INPUT DATA -
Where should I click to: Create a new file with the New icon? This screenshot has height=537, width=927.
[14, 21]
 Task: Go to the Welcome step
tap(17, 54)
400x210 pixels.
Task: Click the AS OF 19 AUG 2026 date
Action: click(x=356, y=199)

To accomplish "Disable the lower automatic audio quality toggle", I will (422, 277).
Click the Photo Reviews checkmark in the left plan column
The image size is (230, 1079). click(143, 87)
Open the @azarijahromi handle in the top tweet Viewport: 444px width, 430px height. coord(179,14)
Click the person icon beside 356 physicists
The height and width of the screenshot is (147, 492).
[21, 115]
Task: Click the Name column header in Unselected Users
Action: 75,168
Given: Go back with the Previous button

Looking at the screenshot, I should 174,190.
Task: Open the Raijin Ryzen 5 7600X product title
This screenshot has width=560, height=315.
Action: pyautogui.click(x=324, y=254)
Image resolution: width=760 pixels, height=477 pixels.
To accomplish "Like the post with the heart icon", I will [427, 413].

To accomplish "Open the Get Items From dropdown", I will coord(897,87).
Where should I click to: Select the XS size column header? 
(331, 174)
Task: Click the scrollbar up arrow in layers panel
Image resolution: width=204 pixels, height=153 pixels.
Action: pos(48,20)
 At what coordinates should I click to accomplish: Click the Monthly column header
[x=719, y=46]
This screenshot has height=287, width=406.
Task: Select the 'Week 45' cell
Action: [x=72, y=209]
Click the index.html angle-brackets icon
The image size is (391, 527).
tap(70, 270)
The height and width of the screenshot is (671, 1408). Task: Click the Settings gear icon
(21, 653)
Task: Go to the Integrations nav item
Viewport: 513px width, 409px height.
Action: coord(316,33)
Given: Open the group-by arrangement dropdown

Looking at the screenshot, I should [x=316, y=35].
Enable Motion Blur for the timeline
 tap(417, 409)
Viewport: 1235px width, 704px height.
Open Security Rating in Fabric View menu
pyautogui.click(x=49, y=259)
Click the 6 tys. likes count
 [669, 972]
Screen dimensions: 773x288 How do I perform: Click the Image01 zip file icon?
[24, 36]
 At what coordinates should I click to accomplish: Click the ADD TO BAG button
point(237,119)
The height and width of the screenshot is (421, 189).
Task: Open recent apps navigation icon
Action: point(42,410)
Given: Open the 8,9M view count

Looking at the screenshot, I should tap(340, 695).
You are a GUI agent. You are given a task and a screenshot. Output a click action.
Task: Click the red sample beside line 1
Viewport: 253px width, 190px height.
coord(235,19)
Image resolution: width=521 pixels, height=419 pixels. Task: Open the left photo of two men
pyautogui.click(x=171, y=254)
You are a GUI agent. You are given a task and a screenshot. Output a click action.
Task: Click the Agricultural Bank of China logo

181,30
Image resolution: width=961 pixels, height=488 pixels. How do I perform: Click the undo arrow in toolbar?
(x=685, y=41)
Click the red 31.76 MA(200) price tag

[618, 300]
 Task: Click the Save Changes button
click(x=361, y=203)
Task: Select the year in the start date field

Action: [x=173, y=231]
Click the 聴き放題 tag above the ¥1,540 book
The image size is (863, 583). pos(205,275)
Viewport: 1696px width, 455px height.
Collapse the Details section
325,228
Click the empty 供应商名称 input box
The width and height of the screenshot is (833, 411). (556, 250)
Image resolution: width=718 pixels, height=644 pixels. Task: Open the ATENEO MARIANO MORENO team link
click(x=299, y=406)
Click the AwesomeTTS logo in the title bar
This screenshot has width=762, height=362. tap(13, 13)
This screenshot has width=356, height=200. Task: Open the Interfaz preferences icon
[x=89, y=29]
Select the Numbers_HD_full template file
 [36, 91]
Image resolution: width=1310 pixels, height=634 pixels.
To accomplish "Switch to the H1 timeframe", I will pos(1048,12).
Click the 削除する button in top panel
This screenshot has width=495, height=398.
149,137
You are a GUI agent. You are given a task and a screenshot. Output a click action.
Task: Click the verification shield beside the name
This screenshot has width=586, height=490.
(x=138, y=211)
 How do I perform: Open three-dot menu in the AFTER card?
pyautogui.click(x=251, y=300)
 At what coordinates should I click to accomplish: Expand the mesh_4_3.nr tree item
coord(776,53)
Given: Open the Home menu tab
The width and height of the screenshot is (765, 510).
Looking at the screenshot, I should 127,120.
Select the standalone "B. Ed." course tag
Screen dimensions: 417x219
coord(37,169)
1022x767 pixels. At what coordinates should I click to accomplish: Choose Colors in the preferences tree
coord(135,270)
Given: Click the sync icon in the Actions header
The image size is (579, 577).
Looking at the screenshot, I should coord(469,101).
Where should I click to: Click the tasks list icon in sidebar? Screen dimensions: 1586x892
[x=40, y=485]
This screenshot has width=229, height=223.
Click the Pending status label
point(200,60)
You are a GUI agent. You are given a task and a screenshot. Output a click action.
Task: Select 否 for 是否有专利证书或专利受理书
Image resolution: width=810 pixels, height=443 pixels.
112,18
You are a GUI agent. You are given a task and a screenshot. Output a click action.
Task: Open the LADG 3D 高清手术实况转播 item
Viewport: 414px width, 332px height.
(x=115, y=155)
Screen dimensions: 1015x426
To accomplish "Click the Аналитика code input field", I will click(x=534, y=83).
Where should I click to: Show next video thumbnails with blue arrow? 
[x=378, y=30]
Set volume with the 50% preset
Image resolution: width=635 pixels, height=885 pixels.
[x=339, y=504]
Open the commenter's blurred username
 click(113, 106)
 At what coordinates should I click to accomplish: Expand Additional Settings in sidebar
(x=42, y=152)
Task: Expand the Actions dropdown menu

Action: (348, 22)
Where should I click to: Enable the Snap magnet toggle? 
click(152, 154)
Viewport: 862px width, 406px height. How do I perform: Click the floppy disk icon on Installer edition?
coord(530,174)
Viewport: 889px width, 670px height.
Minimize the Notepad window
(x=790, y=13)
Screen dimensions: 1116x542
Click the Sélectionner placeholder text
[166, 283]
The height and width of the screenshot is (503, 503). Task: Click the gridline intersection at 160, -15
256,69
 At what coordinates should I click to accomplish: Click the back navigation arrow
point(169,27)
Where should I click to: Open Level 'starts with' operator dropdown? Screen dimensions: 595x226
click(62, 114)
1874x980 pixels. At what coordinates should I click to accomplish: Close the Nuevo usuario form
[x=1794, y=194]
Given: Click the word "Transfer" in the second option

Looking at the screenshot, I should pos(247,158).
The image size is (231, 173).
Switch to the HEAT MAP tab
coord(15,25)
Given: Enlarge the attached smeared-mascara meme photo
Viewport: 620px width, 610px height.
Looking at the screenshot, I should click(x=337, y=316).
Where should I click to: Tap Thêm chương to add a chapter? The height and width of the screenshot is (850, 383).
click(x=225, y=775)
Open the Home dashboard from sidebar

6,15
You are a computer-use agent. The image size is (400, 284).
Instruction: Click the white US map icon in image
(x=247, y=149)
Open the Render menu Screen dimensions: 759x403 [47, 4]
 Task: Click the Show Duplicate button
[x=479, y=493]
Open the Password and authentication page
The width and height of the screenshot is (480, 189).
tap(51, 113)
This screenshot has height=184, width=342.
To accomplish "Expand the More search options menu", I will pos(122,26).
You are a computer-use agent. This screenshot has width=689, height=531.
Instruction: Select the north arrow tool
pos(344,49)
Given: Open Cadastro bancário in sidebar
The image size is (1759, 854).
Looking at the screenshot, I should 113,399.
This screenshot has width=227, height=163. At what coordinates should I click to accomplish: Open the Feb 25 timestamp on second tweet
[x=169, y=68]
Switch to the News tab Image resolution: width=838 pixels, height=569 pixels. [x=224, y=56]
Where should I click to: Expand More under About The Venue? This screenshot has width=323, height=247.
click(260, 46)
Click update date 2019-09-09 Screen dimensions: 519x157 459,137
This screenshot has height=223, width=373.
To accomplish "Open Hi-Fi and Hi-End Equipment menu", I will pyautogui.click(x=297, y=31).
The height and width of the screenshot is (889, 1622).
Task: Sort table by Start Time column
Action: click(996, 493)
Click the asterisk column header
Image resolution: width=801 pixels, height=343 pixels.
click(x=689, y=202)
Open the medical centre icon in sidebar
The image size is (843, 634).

THE TASK - Copy out each line of the material above that holds the word "computer".

SOLUTION TO THE EXERCISE -
You are a computer-use agent. The image size is (400, 284).
You are a computer-use agent. This screenshot has width=689, height=531.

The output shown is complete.